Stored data
++++++++
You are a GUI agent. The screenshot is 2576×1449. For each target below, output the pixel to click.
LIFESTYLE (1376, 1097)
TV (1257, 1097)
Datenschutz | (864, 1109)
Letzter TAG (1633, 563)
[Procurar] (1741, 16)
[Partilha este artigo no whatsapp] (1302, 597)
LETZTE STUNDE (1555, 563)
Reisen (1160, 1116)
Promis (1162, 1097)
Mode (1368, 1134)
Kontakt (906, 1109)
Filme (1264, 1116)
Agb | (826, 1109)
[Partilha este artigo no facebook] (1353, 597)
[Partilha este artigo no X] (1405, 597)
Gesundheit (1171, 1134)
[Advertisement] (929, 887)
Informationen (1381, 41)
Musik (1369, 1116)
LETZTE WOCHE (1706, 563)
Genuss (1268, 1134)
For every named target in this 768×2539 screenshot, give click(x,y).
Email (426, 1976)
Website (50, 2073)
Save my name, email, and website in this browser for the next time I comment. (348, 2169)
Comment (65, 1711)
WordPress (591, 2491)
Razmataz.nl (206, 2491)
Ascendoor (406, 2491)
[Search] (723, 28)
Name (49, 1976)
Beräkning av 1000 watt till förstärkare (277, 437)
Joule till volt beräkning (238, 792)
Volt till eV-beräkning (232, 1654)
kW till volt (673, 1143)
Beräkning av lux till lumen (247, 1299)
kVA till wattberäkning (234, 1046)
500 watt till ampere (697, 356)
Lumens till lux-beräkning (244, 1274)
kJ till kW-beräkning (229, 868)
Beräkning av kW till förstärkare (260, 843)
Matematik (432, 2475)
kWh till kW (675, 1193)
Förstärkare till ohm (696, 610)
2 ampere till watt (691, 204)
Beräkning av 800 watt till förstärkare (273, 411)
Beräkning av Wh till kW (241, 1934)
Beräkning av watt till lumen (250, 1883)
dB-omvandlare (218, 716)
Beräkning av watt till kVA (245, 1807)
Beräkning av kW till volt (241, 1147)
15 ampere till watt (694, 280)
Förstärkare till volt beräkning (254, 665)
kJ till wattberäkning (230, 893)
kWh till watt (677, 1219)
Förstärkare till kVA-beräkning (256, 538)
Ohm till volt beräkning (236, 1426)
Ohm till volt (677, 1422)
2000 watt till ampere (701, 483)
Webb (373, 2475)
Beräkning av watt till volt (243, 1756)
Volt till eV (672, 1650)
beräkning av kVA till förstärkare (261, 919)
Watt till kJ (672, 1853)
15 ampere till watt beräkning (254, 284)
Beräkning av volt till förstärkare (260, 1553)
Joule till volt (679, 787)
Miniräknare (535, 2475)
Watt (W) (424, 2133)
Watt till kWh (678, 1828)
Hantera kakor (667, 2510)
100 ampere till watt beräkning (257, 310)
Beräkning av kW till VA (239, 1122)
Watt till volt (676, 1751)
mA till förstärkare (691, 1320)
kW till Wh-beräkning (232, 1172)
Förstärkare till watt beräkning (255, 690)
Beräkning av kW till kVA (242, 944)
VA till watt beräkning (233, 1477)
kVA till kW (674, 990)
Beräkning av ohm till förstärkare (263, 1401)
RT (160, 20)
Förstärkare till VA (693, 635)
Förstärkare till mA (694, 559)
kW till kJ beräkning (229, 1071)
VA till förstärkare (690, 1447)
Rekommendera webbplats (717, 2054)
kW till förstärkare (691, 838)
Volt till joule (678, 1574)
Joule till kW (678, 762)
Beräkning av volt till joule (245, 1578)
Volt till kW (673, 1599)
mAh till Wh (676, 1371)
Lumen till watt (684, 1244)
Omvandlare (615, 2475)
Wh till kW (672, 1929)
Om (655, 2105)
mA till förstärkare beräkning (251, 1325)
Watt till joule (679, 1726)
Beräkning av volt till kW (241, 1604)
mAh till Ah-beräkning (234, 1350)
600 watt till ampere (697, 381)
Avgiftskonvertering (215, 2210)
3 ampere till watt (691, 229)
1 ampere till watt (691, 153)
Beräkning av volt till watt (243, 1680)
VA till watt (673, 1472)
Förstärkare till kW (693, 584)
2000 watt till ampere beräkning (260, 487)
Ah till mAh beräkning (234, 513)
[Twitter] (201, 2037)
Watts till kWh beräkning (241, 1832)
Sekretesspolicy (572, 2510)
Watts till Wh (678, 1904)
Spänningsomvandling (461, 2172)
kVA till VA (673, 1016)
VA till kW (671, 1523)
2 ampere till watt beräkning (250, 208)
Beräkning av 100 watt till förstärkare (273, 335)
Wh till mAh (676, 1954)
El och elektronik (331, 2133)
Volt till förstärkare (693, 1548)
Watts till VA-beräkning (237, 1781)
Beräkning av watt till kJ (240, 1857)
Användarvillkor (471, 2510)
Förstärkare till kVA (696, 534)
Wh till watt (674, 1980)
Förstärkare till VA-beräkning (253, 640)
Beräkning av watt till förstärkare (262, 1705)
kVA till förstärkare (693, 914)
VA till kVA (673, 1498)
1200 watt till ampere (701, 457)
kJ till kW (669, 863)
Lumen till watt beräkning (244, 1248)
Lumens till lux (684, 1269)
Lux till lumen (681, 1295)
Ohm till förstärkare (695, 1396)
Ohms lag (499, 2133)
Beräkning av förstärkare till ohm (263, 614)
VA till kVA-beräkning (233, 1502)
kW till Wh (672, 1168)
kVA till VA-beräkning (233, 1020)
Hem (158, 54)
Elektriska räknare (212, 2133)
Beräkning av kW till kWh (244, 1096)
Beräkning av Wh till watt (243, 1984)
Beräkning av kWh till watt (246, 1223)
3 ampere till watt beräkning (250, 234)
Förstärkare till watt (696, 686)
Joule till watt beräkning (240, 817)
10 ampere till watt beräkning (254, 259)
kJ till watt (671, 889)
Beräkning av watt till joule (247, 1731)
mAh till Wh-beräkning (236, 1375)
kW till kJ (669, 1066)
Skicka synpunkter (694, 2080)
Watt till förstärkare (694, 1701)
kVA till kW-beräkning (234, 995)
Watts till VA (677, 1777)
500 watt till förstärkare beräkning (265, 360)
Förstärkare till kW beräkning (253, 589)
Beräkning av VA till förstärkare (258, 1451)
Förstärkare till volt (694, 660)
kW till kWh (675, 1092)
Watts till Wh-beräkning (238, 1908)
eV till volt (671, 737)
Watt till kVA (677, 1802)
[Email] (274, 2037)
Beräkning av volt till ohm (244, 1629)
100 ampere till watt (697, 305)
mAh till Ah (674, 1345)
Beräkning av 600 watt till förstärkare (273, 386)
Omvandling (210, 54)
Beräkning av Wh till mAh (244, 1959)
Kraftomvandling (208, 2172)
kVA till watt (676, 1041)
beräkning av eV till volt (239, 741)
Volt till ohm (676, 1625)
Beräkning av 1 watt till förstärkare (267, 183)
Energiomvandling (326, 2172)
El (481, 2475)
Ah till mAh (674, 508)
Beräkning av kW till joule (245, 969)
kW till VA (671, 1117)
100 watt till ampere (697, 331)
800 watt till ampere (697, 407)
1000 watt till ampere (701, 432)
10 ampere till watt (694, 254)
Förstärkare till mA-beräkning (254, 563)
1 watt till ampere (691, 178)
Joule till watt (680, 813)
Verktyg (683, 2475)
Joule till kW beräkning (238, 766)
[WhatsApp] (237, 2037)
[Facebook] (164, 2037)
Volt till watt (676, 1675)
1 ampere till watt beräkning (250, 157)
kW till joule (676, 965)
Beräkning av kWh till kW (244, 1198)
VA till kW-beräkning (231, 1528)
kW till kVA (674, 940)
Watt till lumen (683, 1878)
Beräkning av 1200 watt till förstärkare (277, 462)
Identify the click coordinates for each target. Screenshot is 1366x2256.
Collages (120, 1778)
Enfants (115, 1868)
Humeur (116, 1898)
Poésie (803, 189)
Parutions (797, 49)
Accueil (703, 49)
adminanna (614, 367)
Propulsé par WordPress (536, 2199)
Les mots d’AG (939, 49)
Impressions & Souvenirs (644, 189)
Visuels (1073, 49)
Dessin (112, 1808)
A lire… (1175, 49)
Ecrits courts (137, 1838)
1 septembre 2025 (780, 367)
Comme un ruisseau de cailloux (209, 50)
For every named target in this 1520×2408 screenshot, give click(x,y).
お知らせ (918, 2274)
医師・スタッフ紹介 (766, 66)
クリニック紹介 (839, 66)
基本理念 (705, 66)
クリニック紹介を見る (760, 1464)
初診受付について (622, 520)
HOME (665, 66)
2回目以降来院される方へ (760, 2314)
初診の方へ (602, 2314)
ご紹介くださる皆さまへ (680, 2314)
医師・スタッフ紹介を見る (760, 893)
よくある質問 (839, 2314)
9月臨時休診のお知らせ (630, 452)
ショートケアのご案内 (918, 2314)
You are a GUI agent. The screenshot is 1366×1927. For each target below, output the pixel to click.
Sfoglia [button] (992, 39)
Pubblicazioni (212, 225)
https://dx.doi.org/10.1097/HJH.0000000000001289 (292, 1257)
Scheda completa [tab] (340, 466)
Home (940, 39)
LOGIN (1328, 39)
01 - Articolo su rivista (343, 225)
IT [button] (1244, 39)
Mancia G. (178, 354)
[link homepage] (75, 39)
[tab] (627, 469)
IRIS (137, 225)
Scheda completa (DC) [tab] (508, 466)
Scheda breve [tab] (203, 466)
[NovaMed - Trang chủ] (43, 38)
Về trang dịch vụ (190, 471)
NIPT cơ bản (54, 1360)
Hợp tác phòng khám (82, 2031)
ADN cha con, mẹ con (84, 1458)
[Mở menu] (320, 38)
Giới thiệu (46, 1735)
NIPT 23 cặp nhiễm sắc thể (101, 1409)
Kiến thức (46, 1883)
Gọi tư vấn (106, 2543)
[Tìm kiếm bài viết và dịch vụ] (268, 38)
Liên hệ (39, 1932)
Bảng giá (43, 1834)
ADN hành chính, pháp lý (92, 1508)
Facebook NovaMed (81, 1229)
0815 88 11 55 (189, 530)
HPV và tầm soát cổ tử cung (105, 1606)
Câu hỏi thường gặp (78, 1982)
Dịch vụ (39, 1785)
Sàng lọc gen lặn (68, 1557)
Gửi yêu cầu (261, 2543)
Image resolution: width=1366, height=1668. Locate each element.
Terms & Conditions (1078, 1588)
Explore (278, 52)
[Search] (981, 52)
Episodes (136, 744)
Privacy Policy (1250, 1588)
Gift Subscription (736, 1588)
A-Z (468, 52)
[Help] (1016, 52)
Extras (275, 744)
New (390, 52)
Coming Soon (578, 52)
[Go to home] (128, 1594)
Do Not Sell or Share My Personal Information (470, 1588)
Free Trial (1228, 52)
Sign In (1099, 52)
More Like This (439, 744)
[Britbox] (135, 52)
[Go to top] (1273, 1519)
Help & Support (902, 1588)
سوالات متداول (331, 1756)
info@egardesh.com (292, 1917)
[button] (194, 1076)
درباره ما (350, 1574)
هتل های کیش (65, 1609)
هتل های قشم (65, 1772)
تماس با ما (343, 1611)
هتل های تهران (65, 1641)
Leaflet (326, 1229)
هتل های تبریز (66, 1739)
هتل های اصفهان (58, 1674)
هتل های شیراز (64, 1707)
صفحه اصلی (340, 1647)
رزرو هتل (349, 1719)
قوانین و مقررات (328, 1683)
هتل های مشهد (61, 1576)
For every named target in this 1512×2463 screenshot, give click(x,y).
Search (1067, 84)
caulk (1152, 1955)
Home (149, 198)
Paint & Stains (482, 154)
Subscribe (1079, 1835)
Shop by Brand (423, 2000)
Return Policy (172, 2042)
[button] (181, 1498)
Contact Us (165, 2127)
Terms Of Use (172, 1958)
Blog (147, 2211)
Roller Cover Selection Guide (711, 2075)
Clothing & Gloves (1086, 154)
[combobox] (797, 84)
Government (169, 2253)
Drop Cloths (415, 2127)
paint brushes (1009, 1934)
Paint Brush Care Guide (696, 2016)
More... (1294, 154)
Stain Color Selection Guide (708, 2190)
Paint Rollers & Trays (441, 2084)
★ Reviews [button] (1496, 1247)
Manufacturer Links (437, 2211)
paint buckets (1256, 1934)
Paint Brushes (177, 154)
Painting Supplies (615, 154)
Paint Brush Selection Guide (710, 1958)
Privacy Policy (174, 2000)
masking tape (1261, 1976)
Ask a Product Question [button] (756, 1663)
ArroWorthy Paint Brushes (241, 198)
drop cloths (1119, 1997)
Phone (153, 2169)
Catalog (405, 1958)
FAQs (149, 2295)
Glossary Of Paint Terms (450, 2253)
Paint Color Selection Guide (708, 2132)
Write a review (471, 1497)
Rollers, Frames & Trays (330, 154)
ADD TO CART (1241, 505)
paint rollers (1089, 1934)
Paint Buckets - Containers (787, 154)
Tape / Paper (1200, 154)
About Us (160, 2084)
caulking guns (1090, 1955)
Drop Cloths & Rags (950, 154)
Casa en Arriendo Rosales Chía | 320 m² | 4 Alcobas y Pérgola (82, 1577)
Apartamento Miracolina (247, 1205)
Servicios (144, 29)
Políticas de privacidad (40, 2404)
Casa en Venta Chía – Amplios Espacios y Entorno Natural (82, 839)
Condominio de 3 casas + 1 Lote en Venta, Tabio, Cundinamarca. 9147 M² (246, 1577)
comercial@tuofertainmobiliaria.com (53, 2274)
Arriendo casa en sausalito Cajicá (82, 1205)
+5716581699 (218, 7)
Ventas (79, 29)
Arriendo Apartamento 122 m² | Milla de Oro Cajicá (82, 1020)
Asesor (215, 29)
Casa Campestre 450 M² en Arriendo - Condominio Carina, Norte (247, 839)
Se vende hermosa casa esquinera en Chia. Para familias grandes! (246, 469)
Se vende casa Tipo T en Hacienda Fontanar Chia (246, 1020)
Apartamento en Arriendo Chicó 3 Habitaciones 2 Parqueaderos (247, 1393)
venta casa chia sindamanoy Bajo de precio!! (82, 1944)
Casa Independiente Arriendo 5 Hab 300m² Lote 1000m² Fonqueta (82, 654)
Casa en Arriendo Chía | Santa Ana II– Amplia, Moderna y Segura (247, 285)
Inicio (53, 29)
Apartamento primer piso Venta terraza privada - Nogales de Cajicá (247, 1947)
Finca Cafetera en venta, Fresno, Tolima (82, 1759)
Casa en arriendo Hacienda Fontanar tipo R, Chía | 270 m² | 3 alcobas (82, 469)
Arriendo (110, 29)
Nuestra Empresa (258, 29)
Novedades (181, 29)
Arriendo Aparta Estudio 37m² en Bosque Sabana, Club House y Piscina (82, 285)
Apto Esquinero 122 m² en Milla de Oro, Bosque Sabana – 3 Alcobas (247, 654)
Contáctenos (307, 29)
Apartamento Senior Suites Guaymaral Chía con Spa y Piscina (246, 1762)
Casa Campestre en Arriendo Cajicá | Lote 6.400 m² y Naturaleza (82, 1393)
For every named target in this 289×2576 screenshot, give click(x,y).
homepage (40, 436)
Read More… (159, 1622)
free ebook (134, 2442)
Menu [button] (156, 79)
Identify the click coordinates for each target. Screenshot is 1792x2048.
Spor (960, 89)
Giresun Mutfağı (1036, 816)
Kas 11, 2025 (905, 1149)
++++++++
(Action item): Take the lines above from the one containing "kW till kWh (675, 1092)" down to the one containing "Beräkning av Wh till mAh (244, 1959)", and transcribe them exactly, both ends included.

(Reply to the exercise):
kW till kWh (675, 1092)
Watts till Wh-beräkning (238, 1908)
eV till volt (671, 737)
Watt till kVA (677, 1802)
[Email] (274, 2037)
Beräkning av volt till ohm (244, 1629)
100 ampere till watt (697, 305)
mAh till Ah (674, 1345)
Beräkning av 600 watt till förstärkare (273, 386)
Omvandling (210, 54)
Beräkning av Wh till mAh (244, 1959)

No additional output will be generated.